"Tenho vergonha de ser português"

Pardal Henriques, representante do sindicato dos motoristas de matérias perigosas,  acusou o Governo de esvaziar o direito à greve e de estar do lado dos patrões. "Acima disto só os serviços mínimos decretados a 150%".

Imagem: Jornal Económico

O anúncio de serviços mínimos decretados pelo Governo para enfrentar a greve convocada para o próximo dia 12 de Agosto foi recebida com muito desagrado por todos os sindicatos do setor, inclusive pela Federação de sindicatos, a Fectrans, que continua sentada à mesa com a Antram a renegociar o contrato colectivo de trabalho.

Depois deste anúncio, a Federação entende ser necessário “salvaguardar o direito à greve”, depois de o Governo ter decretado o que, na prática, “são serviços máximos”.

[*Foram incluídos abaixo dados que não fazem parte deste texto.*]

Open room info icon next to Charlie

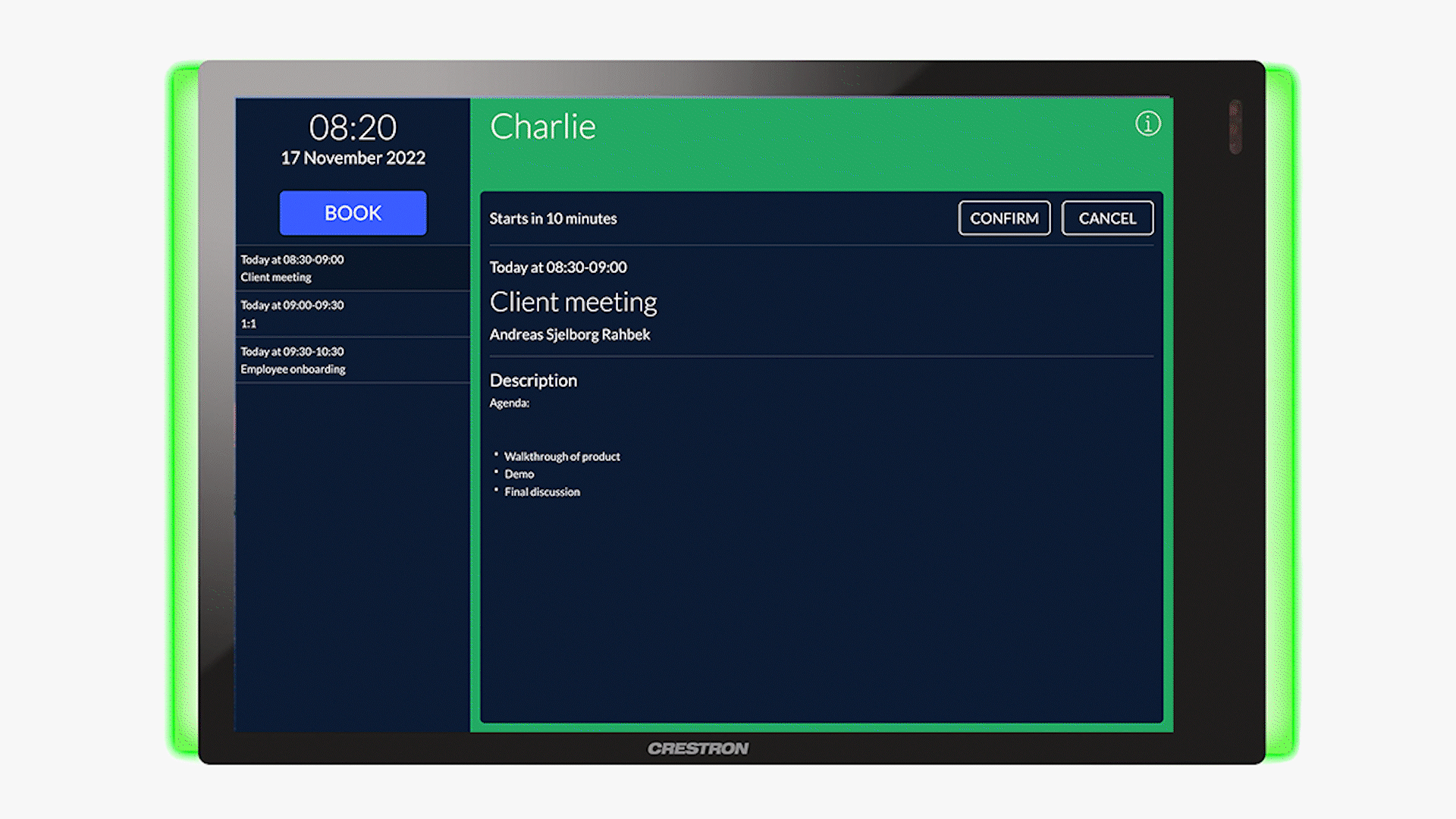(1147, 124)
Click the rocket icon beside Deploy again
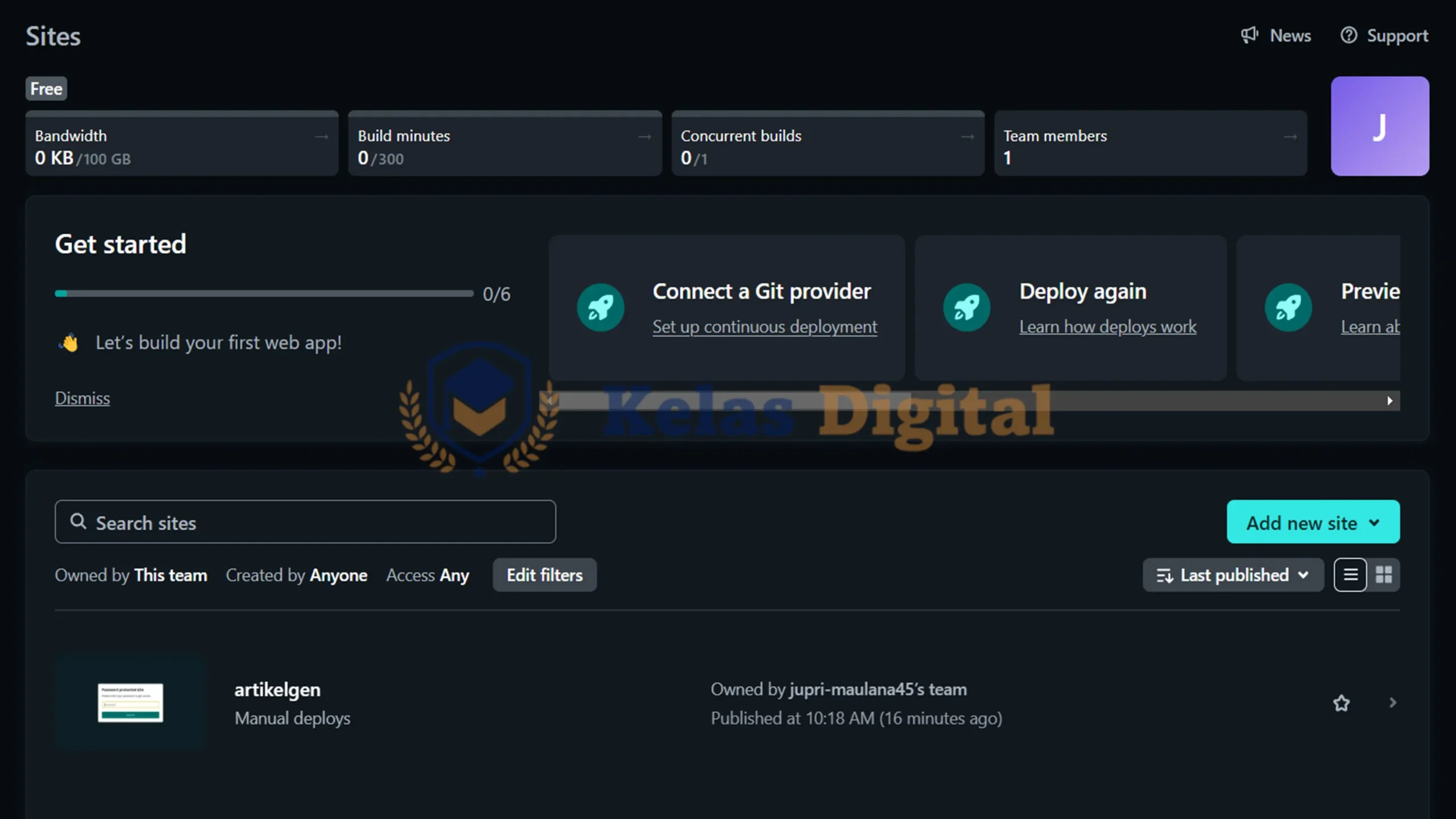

“No contexto desta greve por tempo indeterminado e da campanha desenvolvida em torno dela, o Governo determinou o despacho de serviços mínimos, que na prática são serviços máximos, que pela sua dimensão limitam esse direito por parte dos trabalhadores do setor, com uma fundamentação que é susceptível de ser utilizada de forma mais geral”, escreveu a Fectrans.

tenho vergonha de ser portugues

O representante sindical que fez declarações mais cáusticas ao anuncio do Governo foi Pedro Pardal Henriques, porta-voz do Sindicato Nacional de Motoristas de Matérias Perigosas , que reagiu de forma cáustica ao anúncio de serviços mínimos decretados pelo Governo, ironizando que “acima disto só os serviços mínimos decretados a 150%”.

Em declarações à SIC Notícias, feitas mal acabou a longa conferência de imprensa em que estiveram presentes três membros do Governo, Pardal Henriques disse “ter vergonha de ser português”, num dia em que, acusa, viu o Governo do seu país a decretar “um verdadeiro atentado à democracia”.

Entretanto, o Sindicato Nacional de Motoristas de Matérias Perigosas divulgou que já avançou com um pedido para impugnar judicialmente os serviços mínimos decretados.